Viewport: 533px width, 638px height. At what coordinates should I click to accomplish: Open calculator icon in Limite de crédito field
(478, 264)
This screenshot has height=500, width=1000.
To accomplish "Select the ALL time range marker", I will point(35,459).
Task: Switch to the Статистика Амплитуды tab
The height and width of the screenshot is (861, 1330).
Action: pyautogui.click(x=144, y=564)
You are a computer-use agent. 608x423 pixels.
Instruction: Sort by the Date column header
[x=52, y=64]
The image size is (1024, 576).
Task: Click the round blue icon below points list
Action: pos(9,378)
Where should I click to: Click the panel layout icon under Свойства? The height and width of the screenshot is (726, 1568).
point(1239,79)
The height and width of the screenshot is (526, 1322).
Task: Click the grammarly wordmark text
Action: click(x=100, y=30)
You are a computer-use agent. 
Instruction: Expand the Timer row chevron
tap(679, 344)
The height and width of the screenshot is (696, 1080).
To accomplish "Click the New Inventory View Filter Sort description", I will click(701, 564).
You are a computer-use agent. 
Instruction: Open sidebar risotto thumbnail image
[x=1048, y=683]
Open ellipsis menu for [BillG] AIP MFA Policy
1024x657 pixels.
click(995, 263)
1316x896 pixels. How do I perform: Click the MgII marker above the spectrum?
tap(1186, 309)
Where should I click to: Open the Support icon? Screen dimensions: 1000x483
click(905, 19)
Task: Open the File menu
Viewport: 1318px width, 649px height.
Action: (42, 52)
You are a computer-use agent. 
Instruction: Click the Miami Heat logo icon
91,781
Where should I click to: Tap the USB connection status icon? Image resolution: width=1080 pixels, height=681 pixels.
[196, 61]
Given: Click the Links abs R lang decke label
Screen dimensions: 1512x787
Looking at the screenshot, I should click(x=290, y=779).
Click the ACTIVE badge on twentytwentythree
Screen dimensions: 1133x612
+===+
## GIVEN INSTRUCTION
Pull out every line of the records above and reproduce each one verbatim, in the same order.

## CORRECT RESPONSE
Viewport: 533px width, 638px height. At what coordinates should I click to accomplish: Open calculator icon in Limite de crédito field
(478, 264)
This screenshot has height=500, width=1000.
To accomplish "Select the ALL time range marker", I will point(35,459).
Task: Switch to the Статистика Амплитуды tab
The height and width of the screenshot is (861, 1330).
Action: pyautogui.click(x=144, y=564)
You are a computer-use agent. 608x423 pixels.
Instruction: Sort by the Date column header
[x=52, y=64]
The image size is (1024, 576).
Task: Click the round blue icon below points list
Action: pos(9,378)
Where should I click to: Click the panel layout icon under Свойства? The height and width of the screenshot is (726, 1568).
point(1239,79)
The height and width of the screenshot is (526, 1322).
Task: Click the grammarly wordmark text
Action: click(x=100, y=30)
You are a computer-use agent. 
Instruction: Expand the Timer row chevron
tap(679, 344)
The height and width of the screenshot is (696, 1080).
To accomplish "Click the New Inventory View Filter Sort description", I will click(701, 564).
You are a computer-use agent. 
Instruction: Open sidebar risotto thumbnail image
[x=1048, y=683]
Open ellipsis menu for [BillG] AIP MFA Policy
1024x657 pixels.
click(995, 263)
1316x896 pixels. How do I perform: Click the MgII marker above the spectrum?
tap(1186, 309)
Where should I click to: Open the Support icon? Screen dimensions: 1000x483
click(905, 19)
Task: Open the File menu
Viewport: 1318px width, 649px height.
Action: (42, 52)
You are a computer-use agent. 
Instruction: Click the Miami Heat logo icon
91,781
Where should I click to: Tap the USB connection status icon? Image resolution: width=1080 pixels, height=681 pixels.
[196, 61]
Given: Click the Links abs R lang decke label
Screen dimensions: 1512x787
Looking at the screenshot, I should click(x=290, y=779).
Click the ACTIVE badge on twentytwentythree
Screen dimensions: 1133x612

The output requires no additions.